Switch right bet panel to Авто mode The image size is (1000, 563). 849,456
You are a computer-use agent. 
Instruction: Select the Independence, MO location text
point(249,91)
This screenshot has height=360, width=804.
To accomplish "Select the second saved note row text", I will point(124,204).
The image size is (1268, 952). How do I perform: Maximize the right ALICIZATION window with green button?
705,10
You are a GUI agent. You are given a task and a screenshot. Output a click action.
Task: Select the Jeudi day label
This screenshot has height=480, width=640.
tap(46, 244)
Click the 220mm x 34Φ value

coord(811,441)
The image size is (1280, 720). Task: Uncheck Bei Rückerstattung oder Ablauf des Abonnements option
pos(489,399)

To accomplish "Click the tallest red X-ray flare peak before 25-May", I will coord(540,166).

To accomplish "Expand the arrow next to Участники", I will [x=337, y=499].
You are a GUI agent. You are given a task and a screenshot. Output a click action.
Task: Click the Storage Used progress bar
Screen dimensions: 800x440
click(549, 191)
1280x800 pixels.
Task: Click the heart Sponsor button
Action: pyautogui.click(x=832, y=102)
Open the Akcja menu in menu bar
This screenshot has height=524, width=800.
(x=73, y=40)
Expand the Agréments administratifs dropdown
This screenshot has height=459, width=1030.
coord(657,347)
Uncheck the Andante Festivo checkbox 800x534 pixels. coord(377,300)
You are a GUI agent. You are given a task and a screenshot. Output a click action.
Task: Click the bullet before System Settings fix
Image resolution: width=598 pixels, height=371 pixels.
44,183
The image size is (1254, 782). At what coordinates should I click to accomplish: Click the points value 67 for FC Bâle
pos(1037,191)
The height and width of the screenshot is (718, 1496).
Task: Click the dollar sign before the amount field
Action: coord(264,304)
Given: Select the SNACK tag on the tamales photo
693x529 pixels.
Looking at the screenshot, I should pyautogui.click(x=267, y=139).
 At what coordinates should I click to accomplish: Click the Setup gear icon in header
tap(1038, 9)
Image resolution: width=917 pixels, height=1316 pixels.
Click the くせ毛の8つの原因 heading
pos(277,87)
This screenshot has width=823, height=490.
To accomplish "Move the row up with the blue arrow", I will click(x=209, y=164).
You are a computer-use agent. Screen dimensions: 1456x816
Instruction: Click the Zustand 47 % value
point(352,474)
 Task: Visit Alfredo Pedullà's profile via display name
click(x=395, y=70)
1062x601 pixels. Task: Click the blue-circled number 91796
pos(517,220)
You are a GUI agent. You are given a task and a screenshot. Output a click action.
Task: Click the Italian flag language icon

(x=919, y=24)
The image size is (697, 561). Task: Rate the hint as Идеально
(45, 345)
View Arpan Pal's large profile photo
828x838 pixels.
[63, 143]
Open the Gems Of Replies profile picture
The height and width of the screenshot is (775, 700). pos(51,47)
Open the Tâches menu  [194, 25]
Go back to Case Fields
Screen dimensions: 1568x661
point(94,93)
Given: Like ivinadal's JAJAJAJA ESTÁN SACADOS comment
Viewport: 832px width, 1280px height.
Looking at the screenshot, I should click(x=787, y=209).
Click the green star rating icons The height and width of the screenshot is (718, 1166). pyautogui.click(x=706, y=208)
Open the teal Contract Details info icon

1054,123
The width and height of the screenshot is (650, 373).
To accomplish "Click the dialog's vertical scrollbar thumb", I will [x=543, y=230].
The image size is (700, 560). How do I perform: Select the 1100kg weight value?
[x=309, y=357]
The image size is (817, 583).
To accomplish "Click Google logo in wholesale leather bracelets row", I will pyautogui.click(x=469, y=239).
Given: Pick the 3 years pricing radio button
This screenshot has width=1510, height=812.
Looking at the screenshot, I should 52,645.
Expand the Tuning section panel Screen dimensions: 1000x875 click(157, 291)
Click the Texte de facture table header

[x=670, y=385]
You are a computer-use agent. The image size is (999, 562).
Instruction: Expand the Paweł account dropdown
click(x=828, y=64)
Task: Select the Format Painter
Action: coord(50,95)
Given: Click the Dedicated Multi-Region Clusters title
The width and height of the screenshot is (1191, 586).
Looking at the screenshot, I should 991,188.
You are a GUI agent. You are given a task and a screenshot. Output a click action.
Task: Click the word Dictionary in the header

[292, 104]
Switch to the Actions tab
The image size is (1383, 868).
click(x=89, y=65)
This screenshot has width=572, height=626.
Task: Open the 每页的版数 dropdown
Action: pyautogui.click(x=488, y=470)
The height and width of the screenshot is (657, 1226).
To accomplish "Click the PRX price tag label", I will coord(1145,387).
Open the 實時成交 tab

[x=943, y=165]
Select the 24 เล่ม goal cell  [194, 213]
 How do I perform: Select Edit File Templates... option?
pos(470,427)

#####

What to do:
Repeat every line of the listing without a single difference.

Expected output:
Switch right bet panel to Авто mode The image size is (1000, 563). 849,456
You are a computer-use agent. 
Instruction: Select the Independence, MO location text
point(249,91)
This screenshot has height=360, width=804.
To accomplish "Select the second saved note row text", I will point(124,204).
The image size is (1268, 952). How do I perform: Maximize the right ALICIZATION window with green button?
705,10
You are a GUI agent. You are given a task and a screenshot. Output a click action.
Task: Select the Jeudi day label
This screenshot has height=480, width=640.
tap(46, 244)
Click the 220mm x 34Φ value

coord(811,441)
The image size is (1280, 720). Task: Uncheck Bei Rückerstattung oder Ablauf des Abonnements option
pos(489,399)

To accomplish "Click the tallest red X-ray flare peak before 25-May", I will coord(540,166).

To accomplish "Expand the arrow next to Участники", I will [x=337, y=499].
You are a GUI agent. You are given a task and a screenshot. Output a click action.
Task: Click the Storage Used progress bar
Screen dimensions: 800x440
click(549, 191)
1280x800 pixels.
Task: Click the heart Sponsor button
Action: pyautogui.click(x=832, y=102)
Open the Akcja menu in menu bar
This screenshot has height=524, width=800.
(x=73, y=40)
Expand the Agréments administratifs dropdown
This screenshot has height=459, width=1030.
coord(657,347)
Uncheck the Andante Festivo checkbox 800x534 pixels. coord(377,300)
You are a GUI agent. You are given a task and a screenshot. Output a click action.
Task: Click the bullet before System Settings fix
Image resolution: width=598 pixels, height=371 pixels.
44,183
The image size is (1254, 782). At what coordinates should I click to accomplish: Click the points value 67 for FC Bâle
pos(1037,191)
The height and width of the screenshot is (718, 1496).
Task: Click the dollar sign before the amount field
Action: coord(264,304)
Given: Select the SNACK tag on the tamales photo
693x529 pixels.
Looking at the screenshot, I should pyautogui.click(x=267, y=139).
 At what coordinates should I click to accomplish: Click the Setup gear icon in header
tap(1038, 9)
Image resolution: width=917 pixels, height=1316 pixels.
Click the くせ毛の8つの原因 heading
pos(277,87)
This screenshot has width=823, height=490.
To accomplish "Move the row up with the blue arrow", I will click(x=209, y=164).
You are a computer-use agent. Screen dimensions: 1456x816
Instruction: Click the Zustand 47 % value
point(352,474)
 Task: Visit Alfredo Pedullà's profile via display name
click(x=395, y=70)
1062x601 pixels. Task: Click the blue-circled number 91796
pos(517,220)
You are a GUI agent. You are given a task and a screenshot. Output a click action.
Task: Click the Italian flag language icon

(x=919, y=24)
The image size is (697, 561). Task: Rate the hint as Идеально
(45, 345)
View Arpan Pal's large profile photo
828x838 pixels.
[63, 143]
Open the Gems Of Replies profile picture
The height and width of the screenshot is (775, 700). pos(51,47)
Open the Tâches menu  [194, 25]
Go back to Case Fields
Screen dimensions: 1568x661
point(94,93)
Given: Like ivinadal's JAJAJAJA ESTÁN SACADOS comment
Viewport: 832px width, 1280px height.
Looking at the screenshot, I should click(x=787, y=209).
Click the green star rating icons The height and width of the screenshot is (718, 1166). pyautogui.click(x=706, y=208)
Open the teal Contract Details info icon

1054,123
The width and height of the screenshot is (650, 373).
To accomplish "Click the dialog's vertical scrollbar thumb", I will [x=543, y=230].
The image size is (700, 560). How do I perform: Select the 1100kg weight value?
[x=309, y=357]
The image size is (817, 583).
To accomplish "Click Google logo in wholesale leather bracelets row", I will pyautogui.click(x=469, y=239).
Given: Pick the 3 years pricing radio button
This screenshot has width=1510, height=812.
Looking at the screenshot, I should 52,645.
Expand the Tuning section panel Screen dimensions: 1000x875 click(157, 291)
Click the Texte de facture table header

[x=670, y=385]
You are a computer-use agent. The image size is (999, 562).
Instruction: Expand the Paweł account dropdown
click(x=828, y=64)
Task: Select the Format Painter
Action: coord(50,95)
Given: Click the Dedicated Multi-Region Clusters title
The width and height of the screenshot is (1191, 586).
Looking at the screenshot, I should 991,188.
You are a GUI agent. You are given a task and a screenshot. Output a click action.
Task: Click the word Dictionary in the header

[292, 104]
Switch to the Actions tab
The image size is (1383, 868).
click(x=89, y=65)
This screenshot has width=572, height=626.
Task: Open the 每页的版数 dropdown
Action: pyautogui.click(x=488, y=470)
The height and width of the screenshot is (657, 1226).
To accomplish "Click the PRX price tag label", I will coord(1145,387).
Open the 實時成交 tab

[x=943, y=165]
Select the 24 เล่ม goal cell  [194, 213]
 How do I perform: Select Edit File Templates... option?
pos(470,427)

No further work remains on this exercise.